The transformation of China's economic development mode will in essence realize a transformation from prioritizing the size of the national economy to prioritizing a moderately prosperous society in an all round way and providing an equitable and sustainable development path.

In recent years, China's economic growth has kept expanding rapidly, while domestic consumption has been continuously declining.

The main reasons for this are the continuously widening urban-rural disparities, regional disparities and the widening income gap between the rich and the poor, all of which restrained the consumption capacity of medium and low-income earners.

The sluggish growth of the consumption capacity among middle and low-income groups and their reluctance to consume have led to insufficient domestic demand. As a result, the whole economy has depended a great deal on exports and investment to be the driving force and the rich-poor income gap has continually widened.

A development mode that allows all Chinese residents to prosper will need to raise domestic consumption. Under such a development orientation, it is an important policy target for the government to increase people's incomes and distribute more social services to people.

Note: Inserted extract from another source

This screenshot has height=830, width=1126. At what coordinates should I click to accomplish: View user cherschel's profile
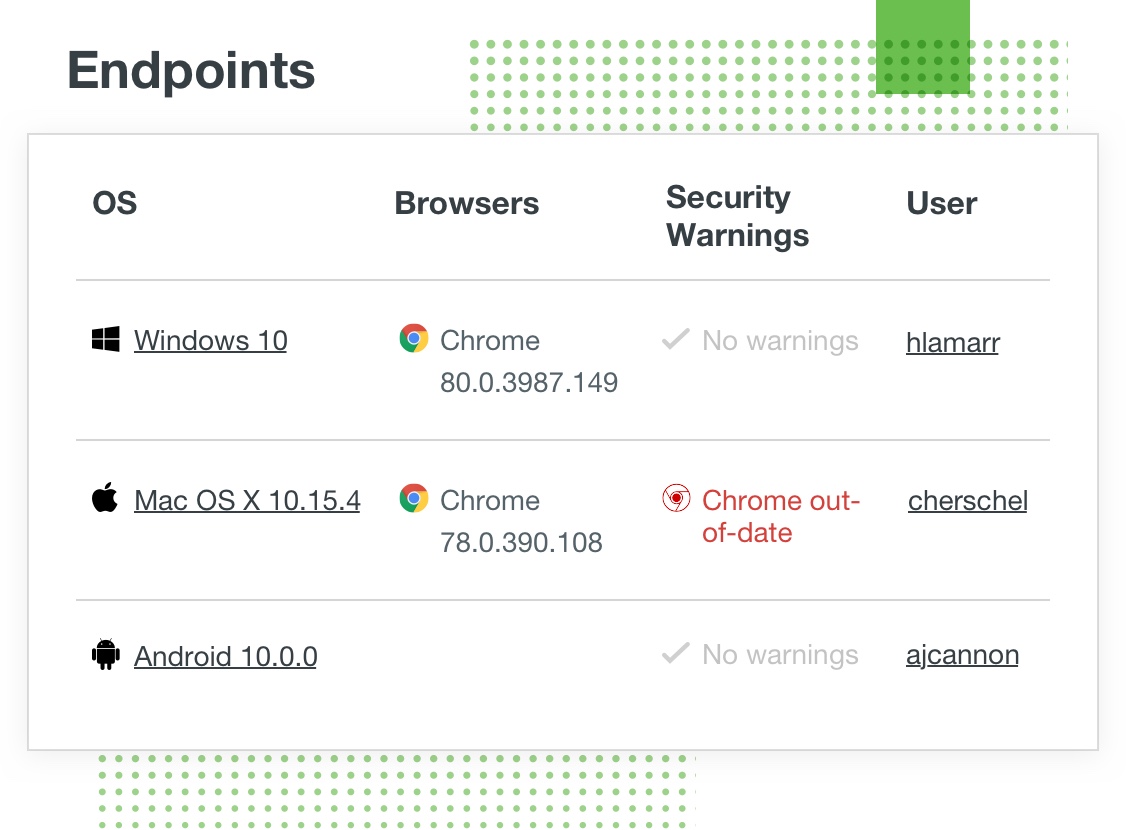pos(967,500)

The essence of this mode is reforms that establish an institutional foundation to distribute the country's wealth to more people.

A basic requirement for such a system is that people's incomes grow moderately faster than the country's economy and that middle and low-income groups have a moderately faster income growth rate than the high-income group.

This will speed up the transfer of the country's wealth to ordinary people and greatly increase their consumption capacity and inclination to spend.

If people's consumption rate increases from the current 35.6 percent to more than 50 percent over the next five to 10 years, or by an annual average growth of two to three percentage points, domestic consumption will become the main driving force of national economic growth.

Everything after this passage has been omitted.